Переписка… Но Грибоедов никогда не называл женских имен, разве Истомину и Телешову, не скрывавшим своих мимолетных увлечений. Но и в отношении них неизменная почтительная восхищенность:
О, кто она? Любовь, ХаритаИль Пери, для страны инойЭдем покинула родной,Тончайшим облаком повита?И вдруг, как ветер, ее полетЗвездой рассыплется, мгновенноБлеснет, исчезнет, воздух вьетСтопою свыше окрыленной…
Женщина? Нет, конечно, актриса. 8 декабря 1824 года давно знавший балерину по сцене Грибоедов увидит Телешову в инсценировке поэмы «Руслан и Людмила». 4 января, вопреки всем своим обычаям и едва ли не единственный раз напишет Степану Бегичеву: «В три, четыре вечера Телешова меня с ума свела, и тем легче, что в первый раз и сама свыклась с тем чувством, от которого я в грешной моей жизни чернее угля выгорел». И в январском же номере «Сына Отечества» восторженные строки стихов увидят свет – раньше так близкого к ним описания танца Истоминой в I главе «Евгения Онегина».
«Собрания» Ивана Щербатова прерываются вместе с его отъездом в марте 1811 года в Петербург для поступления в Семеновский полк.
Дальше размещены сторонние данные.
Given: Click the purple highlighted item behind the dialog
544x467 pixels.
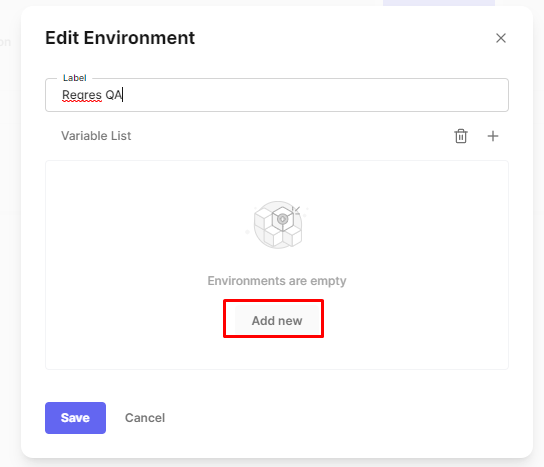Looking at the screenshot, I should coord(439,3).
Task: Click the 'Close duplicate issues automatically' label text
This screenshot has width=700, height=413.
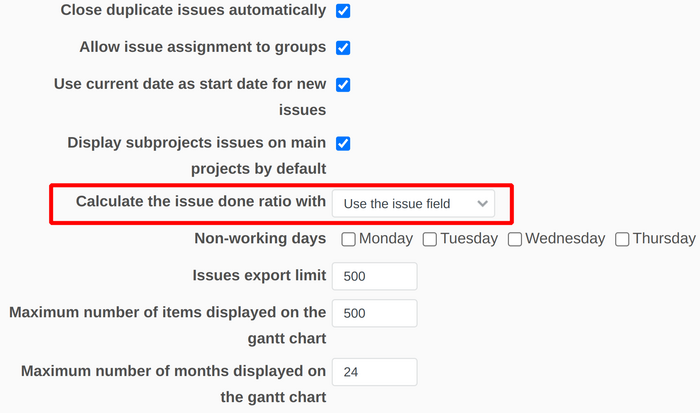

Волей-неволей посещения дома Щербатовых становились более редкими. Запись в Московский гусарский полк и вовсе положит им конец. Но до поступления в армию Грибоедова было лето 1812 года, когда он вместе с друзьями по университету часто навещает нового знакомого – барона Штейна. Знаменитого Штейна, объявленного Наполеоном врагом французской империи и вынужденного эмигрировать в Россию, потому что начал объединять немецкий народ для сопротивления войскам императора. И тот же Штейн утверждал необходимость уничтожения – и притом немедленного – крепостного права. Его проповедь не могла не увлечь московской молодежи. Почти каждый день Грибоедов спешит на Большую Ордынку, где поселился барон. В один из таких счастливых дней, возвращаясь от Штейна, он признается бывшим с ним приятелям, что собрался писать комедию и читает несколько сцен из нее. Это был первый набросок «Горя от ума». Первый и не дошедший до нас. В те годы продолжения не последовало.
Что было в нем? Обличительные монологи Чацкого. Горькие переживания первой и в чем-то обманутой любви. Прямое сходство с отношениями Мечина и Софьи (тоже Софьи!) в «Вечере на бивуаке» Александра Бестужева-Марлинского: «Гордость зажгла во мне кровь, ревность разорвала сердце. Я кипел, грыз себе губы и, боясь, чтобы чувства не вырвались речью, решился уехать. Не помню, где скакал я по полям и болотам, под проливным дождем, – в полночь воротился я домой без шляпы, без памяти». Армия стала освобождением – и от трудных переживаний, и от комедии. Писать ее, казалось, больше не было нужды.